Passage given:
+--

Discussion in 'FAST Support Forum' started by A A, Mar 15, 2016.

  1. A A

    A A Well-Known Member

    Joined:
    Jun 22, 2014
    Okay, here's what I see. It looks like you have way too much anti-seize on the threads. This will cause some misfiring - even if it isn't showing up for now. Clean all of it off - NGK recommends not using it with their plugs, as their plugs are specially coated. It takes very little anti-seize when used, and only about half the amount of a small match head when needed.

    1) Keep your F/A mixes where they are for now. Check WOT is on 12.7.
    2) It's hard to see the plug heat at the threads due to the excess of anti-seize - but two to three threads should be showing some carbonation after some miles. Also, the plug heat range looks decent at this point.
    3) What I can see of the ceramic insulator looks good - but you don't have many miles on these plugs. I like to see accumulated pump gas additives turn the ceramic a light tan - but it takes some miles for this to occur. Looking at the ceramic, there are two basic levels - one near the top outer half of the firing end (shows idle F/A), and one deeper into the plug shell (shows cruise F/A). Coloration of both should become a light tan after some miles - and you may even see something of a slightly darker color line where they meet. But again, this takes some miles on the plugs.
    4) You may also spot a .020" ring (lighter or white in color) on the ceramic near the center electrode. This shows the heat of the CD system is correct - and will show better when richer mixtures are in use. But, don't richen your mixture to find it. Your plugs are looking good for now - F/A (at least idle F/A) and plug heat range look good.
    5) Timing is hard to see on your side electrode, but I think I see some of it. It looks like some of the lower RPM timing is good. But, I believe your all-in slope is too low and timing is over advancing at higher RPMs. Take slope all-in to 3600. I believe taking the total timing down to 30 degrees, with the current fuel you are using, will cool things a bit and give you better acceleration. The added slope should also help prevent any pre-ignition or detonation in the higher RPMs.

+--

Provided data:

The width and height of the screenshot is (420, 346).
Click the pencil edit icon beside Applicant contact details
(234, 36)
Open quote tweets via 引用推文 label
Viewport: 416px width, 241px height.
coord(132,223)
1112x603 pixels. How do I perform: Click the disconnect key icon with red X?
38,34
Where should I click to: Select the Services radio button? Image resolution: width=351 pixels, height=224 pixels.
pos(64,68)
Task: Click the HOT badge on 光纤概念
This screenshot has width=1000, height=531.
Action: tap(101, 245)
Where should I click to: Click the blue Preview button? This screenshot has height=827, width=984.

+--

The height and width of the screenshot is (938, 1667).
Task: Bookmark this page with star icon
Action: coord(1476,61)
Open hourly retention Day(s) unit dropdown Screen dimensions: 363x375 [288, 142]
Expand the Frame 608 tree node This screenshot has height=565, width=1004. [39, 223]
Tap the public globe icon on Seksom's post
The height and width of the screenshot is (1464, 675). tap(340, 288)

+--

Problem set:
(1) In the forum post about reading spark plugs, what total timing does the writer suggest with the current fuel?
(2) Pick up the forum post about reading spark plugs and keep writing it from its last sentence.

Answers provided:
(1) 30 degrees

(2)
    This may put you dead on the money for performance, but you will need to accumulate some miles before checking the plugs again. I do believe the changes will feel better to you.

    As for setting the base timing, your engine may like 20 degrees with the idle trim at 5 degrees. This will give just a slight amount more of part throttle timing. I believe 30 degrees total will be your maximum timing with this engine - so, if turning on vacuum timing, you'll need to cut back the mechanical so the total of it and any vacuum timing stay at 30 degrees maximum. With your current fuel, and the look of your plugs, I don't think you'll ever need to lower total timing below 30 degrees. The addition of the vacuum timing will add a few more degrees at part throttle RPM for improved mileage.

    If keeping your total timing at 30 total doesn't help full throttle running, you may be able to take your timing back to a maximum of 32 - but watch carefully for any signs of pre-ignition (splash deposits on plug insulators (even very light), or any detonation signs). Check all plugs when looking for signs of splash deposits - all cylinders will not run the same temperature.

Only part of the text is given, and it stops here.